Even when the Kings’ offense was good against the Blazers, it was bad. And not surprisingly, they fell, 88-81, in what could have — make that should have — been a rare win against a playoff-caliber team on the road.
Instead, it was a quizzical performance from players and coaches alike. The Kings capped their evening in fitting form, hitting one field goal and scoring just five points in the final 4:40 of play after their 12-1 run to start the quarter tied the game at 74-74 with 8:12 remaining.
Rookie guard Tyreke Evans (18 points on 8 of 19 shooting, six rebounds, six assists) continued to drive into traffic down the stretch, spinning in the lane to no avail or going in fullback style despite the ominous presence of Blazers center Marcus Camby (five blocks). The veteran big man acquired by Portland just before the trade deadline affected nearly every play at the end.
He followed Kings center Spencer Hawes above the three-point line with 3:06 left to steal the ball and spark a Brandon Roy score that pushed the lead to seven points; he rotated toward Carl Landry down low, and his mere presence appeared to cause the Kings forward to shuffle his feet and get whistled for traveling; he swatted Francisco Garcia from behind in the lane, then did the same to Evans when he drove on Camby and Nicolas Batum.
And Blazers general manager Kevin Pritchard the man who did the Camby deal was surely smiling somewhere.
“I thought our poise offensively down the stretch left a lot to be desired,” Kings coach Paul Westphal said. “I thought that Marcus Camby, even though his stat line (six points, eight rebounds, five blocks, four turnovers) wouldn’t knock your eyes out, really dominated the game for them on the defensive end and was very much the difference from where I sat.”
Yet while the Kings defended well holding the Blazers to 45.5 percent shooting and keeping any Blazer from scoring 20-plus points the offense didn’t react well to a rotation that ultimately included 12 players. Most notably, Udrih played just two second-quarter minutes after scoring seven first-quarter points and leading the Kings to a 29-25 edge.

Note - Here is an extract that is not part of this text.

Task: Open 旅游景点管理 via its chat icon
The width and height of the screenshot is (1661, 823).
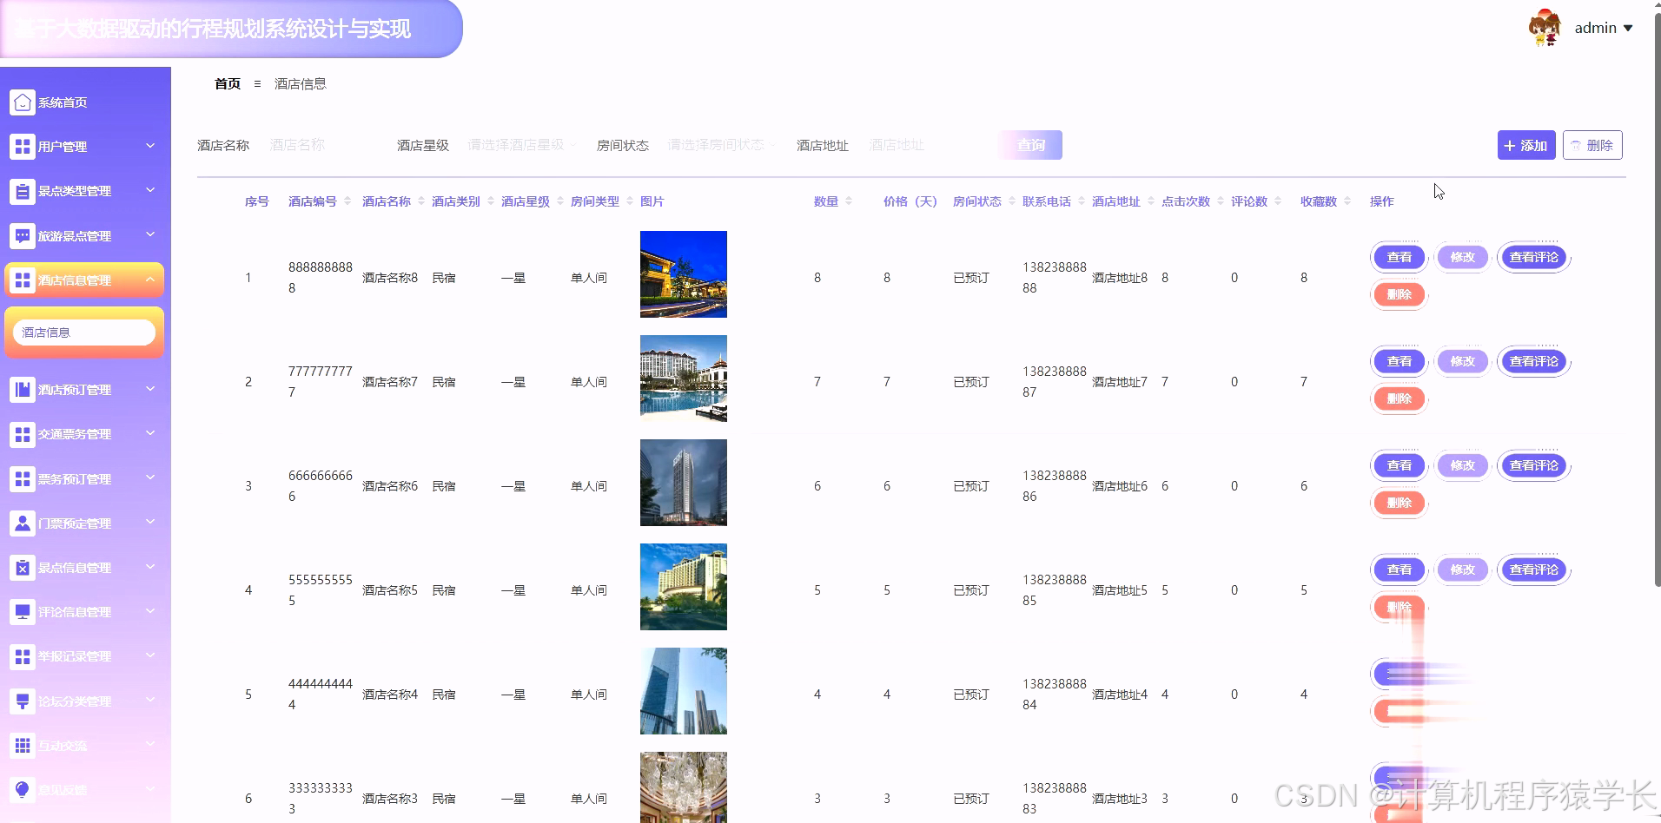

Rookie point guard Garrett Temple who is playing on a 10-day contract saw nearly seven minutes of action in the Kings’ 13-point second quarter in which they hit just 8 of 16 shots. It was the only playing time for rookie small forward Omri Casspi as well, as he was activated after his one-game rest but played just 4:27 all in the second quarter. By game’s end, Udrih had 13 points on 6-of-10 shooting in just 28:44.
Overall, the offense was nothing short of offensive.
“It’s all about consistency with us, and continuing to work on always being aggressive, not letting a pressure defense like that take us out of our system,” Hawes said. “It’s set up to thrive against stuff like that, but we have to be aggressive, be strong with the ball and pick something like that apart.”